My solution is pretty much involved, and I don't consider it reliable at all. In order to validate my results I want to make some sanity checks.

  1. If my solution is correct, plugging $(4)$ inside the final expressions of $a,b,\theta$ must give an identity. The problem is that this operations are not straightforwad.
  2. The diagonalizing matrix $D$ is redundant, in the sense that there are multiple ways to compute the trigonometric parameters.

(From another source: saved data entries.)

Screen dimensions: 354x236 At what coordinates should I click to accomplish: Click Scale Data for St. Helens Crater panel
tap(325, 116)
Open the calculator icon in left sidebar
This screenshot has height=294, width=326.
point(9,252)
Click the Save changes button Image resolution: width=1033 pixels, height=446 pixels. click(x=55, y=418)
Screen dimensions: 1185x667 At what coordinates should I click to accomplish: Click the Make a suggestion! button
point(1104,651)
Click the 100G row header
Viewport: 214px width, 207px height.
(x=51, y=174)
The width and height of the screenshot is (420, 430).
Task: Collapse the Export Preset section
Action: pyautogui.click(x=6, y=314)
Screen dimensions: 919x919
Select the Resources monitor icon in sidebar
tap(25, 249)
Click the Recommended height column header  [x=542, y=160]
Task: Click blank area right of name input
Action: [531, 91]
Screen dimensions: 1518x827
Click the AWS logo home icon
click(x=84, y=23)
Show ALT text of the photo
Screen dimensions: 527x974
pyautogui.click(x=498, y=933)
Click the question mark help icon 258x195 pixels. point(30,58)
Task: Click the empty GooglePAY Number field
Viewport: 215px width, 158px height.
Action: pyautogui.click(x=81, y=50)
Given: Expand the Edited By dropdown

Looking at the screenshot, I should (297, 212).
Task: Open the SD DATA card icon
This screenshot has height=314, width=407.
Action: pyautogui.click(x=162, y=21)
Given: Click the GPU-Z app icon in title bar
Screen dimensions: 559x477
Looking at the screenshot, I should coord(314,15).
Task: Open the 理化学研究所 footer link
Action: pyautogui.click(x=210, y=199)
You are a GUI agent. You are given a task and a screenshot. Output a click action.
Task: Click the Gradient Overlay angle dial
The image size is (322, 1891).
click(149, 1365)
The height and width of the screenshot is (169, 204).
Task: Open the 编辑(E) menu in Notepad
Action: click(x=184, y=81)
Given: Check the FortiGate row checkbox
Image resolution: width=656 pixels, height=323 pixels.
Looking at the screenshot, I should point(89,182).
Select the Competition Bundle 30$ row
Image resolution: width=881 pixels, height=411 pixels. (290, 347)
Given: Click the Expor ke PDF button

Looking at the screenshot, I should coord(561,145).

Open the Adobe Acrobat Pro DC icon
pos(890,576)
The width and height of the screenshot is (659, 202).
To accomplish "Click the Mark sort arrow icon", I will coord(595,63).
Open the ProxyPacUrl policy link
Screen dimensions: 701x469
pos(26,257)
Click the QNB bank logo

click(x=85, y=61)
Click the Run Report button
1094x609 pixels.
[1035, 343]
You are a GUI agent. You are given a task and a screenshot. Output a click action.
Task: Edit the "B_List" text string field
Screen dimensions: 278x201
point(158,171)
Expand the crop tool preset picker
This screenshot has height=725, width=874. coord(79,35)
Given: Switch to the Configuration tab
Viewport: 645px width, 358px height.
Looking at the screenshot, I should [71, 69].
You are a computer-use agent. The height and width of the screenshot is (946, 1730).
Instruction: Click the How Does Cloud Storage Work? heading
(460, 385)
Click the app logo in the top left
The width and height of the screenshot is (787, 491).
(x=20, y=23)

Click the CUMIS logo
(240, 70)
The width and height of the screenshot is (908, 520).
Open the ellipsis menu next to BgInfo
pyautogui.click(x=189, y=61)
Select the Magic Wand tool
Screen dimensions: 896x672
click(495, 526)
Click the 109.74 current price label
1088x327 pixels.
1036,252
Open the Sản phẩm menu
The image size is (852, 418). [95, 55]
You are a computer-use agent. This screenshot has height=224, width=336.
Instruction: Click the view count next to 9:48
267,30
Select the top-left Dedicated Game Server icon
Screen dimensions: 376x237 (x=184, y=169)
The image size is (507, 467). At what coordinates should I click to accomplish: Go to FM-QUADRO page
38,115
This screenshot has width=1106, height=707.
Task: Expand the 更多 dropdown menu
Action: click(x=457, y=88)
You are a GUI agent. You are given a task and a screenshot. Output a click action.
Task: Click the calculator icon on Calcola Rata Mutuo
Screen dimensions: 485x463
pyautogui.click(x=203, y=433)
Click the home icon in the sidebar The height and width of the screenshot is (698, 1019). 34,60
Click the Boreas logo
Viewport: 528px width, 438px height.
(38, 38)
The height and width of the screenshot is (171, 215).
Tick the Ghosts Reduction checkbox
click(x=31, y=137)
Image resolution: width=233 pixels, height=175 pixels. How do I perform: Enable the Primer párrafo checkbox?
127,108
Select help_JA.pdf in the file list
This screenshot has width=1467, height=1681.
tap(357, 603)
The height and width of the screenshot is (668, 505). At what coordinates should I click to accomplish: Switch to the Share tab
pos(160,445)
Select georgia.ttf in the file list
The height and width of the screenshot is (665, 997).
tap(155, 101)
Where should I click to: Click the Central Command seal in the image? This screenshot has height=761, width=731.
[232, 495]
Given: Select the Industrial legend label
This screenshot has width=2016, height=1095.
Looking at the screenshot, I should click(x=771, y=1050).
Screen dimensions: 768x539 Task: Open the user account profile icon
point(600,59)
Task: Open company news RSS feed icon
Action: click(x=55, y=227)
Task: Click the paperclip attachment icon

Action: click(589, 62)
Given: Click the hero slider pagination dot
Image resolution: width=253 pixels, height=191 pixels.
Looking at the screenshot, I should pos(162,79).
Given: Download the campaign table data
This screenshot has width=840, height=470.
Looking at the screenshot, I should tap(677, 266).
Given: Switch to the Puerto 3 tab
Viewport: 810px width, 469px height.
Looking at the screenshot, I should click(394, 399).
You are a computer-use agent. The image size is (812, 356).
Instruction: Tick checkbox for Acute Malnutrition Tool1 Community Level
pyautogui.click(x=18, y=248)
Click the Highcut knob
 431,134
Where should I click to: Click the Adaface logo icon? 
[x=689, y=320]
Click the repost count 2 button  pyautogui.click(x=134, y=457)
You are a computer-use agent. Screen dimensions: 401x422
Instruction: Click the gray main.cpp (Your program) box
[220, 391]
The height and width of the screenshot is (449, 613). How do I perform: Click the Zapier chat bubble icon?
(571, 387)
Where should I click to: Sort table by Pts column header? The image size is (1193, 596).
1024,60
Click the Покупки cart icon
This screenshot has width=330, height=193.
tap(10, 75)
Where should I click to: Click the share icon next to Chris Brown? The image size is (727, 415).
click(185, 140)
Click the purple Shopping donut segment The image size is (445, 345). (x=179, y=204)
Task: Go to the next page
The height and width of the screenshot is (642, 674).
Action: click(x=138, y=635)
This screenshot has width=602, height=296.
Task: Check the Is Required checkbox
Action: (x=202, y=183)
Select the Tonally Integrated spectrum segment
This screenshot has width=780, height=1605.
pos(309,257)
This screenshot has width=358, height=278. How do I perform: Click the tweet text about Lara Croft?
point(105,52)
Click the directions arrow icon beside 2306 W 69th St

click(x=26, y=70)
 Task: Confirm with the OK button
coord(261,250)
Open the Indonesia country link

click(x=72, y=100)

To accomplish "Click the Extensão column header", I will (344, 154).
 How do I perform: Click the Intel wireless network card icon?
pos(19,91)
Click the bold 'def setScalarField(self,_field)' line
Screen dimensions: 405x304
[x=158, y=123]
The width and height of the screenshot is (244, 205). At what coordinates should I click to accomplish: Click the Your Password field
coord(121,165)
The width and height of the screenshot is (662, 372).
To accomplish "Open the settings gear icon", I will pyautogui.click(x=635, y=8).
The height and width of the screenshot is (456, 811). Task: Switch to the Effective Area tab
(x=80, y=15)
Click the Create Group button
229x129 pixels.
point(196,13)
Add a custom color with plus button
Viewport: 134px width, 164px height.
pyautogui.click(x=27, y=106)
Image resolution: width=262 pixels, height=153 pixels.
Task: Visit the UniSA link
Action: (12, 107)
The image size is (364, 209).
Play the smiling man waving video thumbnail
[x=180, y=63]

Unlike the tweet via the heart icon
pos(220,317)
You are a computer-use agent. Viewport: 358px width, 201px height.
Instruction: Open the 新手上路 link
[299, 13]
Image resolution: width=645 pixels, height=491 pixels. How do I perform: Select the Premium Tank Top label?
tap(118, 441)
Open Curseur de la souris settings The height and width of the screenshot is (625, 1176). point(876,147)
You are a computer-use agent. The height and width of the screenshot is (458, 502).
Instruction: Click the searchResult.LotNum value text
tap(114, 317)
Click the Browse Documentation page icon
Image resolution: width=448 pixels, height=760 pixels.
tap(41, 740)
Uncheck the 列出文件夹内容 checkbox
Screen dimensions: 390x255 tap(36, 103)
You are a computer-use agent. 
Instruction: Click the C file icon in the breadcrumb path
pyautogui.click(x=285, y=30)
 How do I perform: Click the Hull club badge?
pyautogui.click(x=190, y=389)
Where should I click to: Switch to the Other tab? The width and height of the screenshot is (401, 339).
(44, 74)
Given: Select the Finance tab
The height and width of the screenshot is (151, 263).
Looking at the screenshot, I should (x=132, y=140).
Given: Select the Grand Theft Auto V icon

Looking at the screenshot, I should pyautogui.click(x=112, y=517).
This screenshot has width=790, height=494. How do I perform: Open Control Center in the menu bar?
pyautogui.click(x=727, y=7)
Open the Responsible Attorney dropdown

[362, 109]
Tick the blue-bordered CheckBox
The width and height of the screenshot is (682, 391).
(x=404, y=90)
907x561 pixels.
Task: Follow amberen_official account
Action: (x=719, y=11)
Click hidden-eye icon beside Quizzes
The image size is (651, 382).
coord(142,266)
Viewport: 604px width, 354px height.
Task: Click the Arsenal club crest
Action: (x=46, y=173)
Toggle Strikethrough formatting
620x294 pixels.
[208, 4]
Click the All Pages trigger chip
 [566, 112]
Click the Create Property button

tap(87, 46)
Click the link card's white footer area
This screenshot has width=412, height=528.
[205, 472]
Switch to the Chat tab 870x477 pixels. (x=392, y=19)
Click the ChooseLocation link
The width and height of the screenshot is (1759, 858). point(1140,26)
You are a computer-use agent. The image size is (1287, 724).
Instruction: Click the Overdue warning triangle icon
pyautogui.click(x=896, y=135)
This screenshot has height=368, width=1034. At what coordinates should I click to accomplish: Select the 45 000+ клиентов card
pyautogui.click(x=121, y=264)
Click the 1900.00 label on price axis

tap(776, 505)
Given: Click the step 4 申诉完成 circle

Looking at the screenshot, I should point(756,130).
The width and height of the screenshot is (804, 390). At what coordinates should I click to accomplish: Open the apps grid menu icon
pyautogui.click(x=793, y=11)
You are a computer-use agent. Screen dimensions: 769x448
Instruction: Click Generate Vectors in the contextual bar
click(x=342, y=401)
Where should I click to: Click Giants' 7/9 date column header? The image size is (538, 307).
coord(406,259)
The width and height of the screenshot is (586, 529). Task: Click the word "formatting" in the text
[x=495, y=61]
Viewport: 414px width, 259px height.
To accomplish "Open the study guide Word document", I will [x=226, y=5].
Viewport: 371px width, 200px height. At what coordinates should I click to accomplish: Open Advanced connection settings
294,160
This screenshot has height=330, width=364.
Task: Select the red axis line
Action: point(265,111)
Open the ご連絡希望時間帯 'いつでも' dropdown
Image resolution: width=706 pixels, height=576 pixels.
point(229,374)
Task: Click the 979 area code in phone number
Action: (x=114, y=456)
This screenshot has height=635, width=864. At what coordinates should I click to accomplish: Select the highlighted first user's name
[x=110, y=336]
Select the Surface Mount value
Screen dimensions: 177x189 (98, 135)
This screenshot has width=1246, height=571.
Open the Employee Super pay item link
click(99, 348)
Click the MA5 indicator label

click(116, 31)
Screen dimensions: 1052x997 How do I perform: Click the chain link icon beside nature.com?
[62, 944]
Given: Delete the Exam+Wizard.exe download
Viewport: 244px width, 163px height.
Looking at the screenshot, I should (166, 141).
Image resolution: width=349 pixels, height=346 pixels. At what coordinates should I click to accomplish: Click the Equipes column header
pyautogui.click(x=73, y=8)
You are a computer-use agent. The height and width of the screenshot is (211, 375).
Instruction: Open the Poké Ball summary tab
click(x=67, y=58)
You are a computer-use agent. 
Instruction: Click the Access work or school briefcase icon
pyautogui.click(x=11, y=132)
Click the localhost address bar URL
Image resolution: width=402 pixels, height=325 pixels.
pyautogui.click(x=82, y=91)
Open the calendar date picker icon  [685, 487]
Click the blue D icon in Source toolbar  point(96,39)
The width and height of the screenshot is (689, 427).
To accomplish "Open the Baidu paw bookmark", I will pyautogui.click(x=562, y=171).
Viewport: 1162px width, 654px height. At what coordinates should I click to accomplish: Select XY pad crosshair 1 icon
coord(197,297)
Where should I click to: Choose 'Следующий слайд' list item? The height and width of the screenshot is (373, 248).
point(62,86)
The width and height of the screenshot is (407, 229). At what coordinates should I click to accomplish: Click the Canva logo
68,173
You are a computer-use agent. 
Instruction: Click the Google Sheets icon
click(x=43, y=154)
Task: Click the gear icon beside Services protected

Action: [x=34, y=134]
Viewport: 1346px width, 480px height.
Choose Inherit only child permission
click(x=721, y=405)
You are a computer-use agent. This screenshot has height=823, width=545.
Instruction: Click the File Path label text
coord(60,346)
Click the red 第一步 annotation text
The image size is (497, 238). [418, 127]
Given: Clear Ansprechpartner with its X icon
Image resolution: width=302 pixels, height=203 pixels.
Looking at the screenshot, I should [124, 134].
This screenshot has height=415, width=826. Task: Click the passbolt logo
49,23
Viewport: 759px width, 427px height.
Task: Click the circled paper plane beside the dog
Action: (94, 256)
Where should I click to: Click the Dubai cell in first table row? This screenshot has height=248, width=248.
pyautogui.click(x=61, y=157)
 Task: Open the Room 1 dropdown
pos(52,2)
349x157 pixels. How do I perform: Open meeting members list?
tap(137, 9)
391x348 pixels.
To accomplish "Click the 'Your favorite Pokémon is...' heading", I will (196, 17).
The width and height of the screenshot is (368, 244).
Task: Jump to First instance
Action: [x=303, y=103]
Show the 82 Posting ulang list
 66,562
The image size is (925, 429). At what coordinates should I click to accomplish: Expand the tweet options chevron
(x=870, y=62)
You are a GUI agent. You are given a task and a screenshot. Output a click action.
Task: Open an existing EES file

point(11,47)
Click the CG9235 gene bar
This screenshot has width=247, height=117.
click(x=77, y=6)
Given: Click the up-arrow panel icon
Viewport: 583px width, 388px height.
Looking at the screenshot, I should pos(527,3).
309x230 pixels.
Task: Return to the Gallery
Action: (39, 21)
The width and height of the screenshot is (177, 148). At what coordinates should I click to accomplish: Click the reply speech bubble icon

Here the sanity checks are the following: is it true that $D_{11}=D_{22}$, $D_{21}=-D_{12}$? Once again, here the computations are not straightforward.

Observation

For what concern the sanity check about the proposed solutions for $a,b$, it should be noted that, since $M_1+M_2=a^2+b^2$, if everything is ok it must be \begin{equation*} \sqrt{(M_1+M_2)^2-4(M_1M_2-M_{12}^2)}=a^2-b^2 \end{equation*} or, equivalently, \begin{equation*} M_1M_2-M_{12}^2 = a^2b^2 \end{equation*} According to my solution, is this relation true?

Questions

  1. Is there any chance to solve $(4)$ with a simpler strategy than the one proposed by me?
  2. How can I verify the sanity checks?
  3. Does it make sense the idea to diagonalize $M$?